Table 7: Top models per predictor count from the ADNEX exhaustive search

4.2.3 Visualisation

Code

VIF_plot(adnex_results)$plot

Figure 9: Variable importance for the ADNEX case study. Bars show the average drop in Net Benefit when each predictor is permuted.

Figure 9 shows that the proportion solid component and colour score are the most important predictors for clinical utility, followed by maximum lesion diameter and oncology centre status.

Code

all_subset_plot(
  adnex_results,
  filter = 7,
  size_dot = 1
)

all_subset_plot(
  adnex_results,
  filter = 7,
  size_dot = 1,
  metric = "Avg_Adj_Net_Benefit",
  y_axis = "Adjusted Net Benefit"
)

Figure 10: All subset plot (Net Benefit) for the ADNEX case study.

Figure 11: All subset plot (cost-adjusted Net Benefit) for the ADNEX case study.

Figure 10 and Figure 11 show the all-subset plots.
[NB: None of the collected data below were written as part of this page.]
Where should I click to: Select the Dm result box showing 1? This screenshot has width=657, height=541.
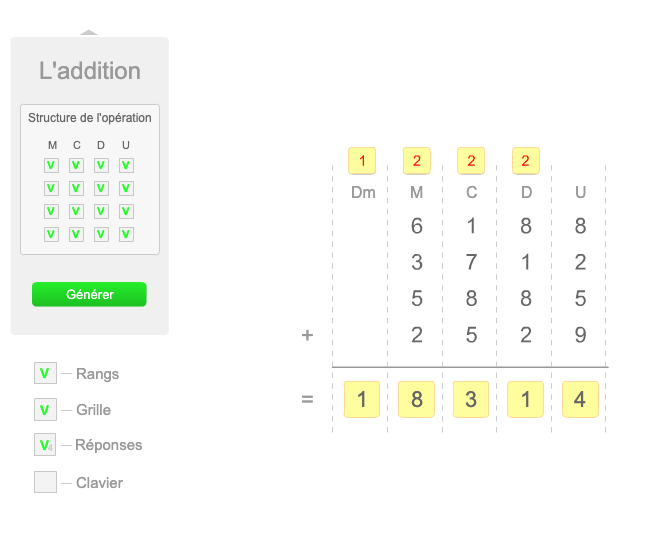tap(362, 399)
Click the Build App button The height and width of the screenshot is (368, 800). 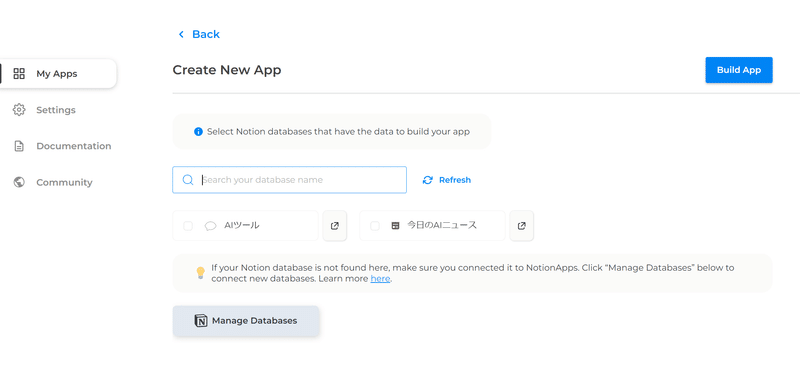tap(739, 70)
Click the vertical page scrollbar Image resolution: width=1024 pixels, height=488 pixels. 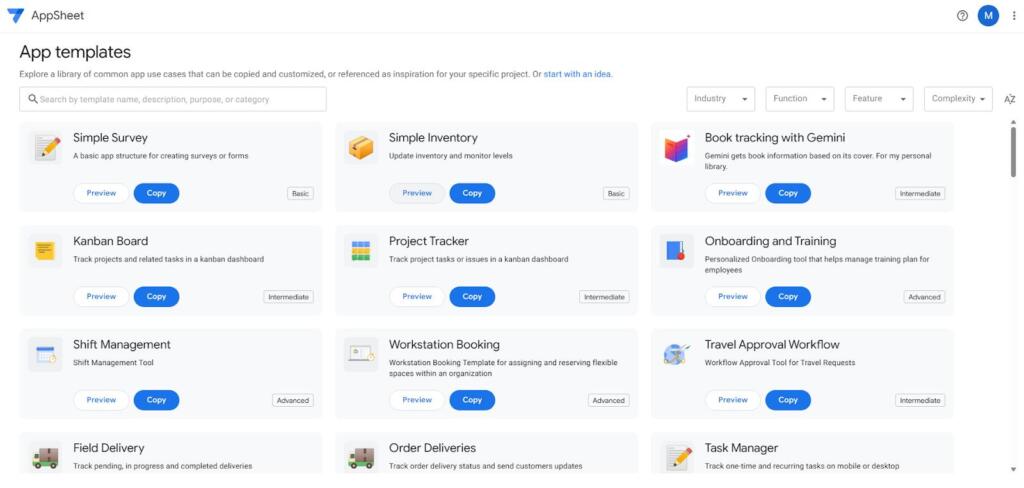(1013, 150)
The heatmap indicates which predictors are included in each model. The best model’s predictors are highlighted in bold. Note that cost adjustment changes the ranking: models that include the blood biomarker (CA-125) are penalised, shifting the optimum toward models relying on ultrasound and clinical history alone.

5 Summary

This vignette demonstrated the NBvarsel workflow:

nb_varsel() identifies optimal predictor subsets by maximising cross-validated Net Benefit, optionally adjusted for test costs.
VIF_plot() visualises permutation-based variable importance.
all_subset_plot() provides a comprehensive view of model performance and predictor inclusion across all evaluated combinations.
External validation of selected models can be performed using standard discrimination metrics such as AUC.

The key insight is that the statistically best-performing model may not be the most clinically useful when predictor costs are taken into account. Cost-aware variable selection via Net Benefit can lead to simpler, cheaper models that maintain or improve clinical utility.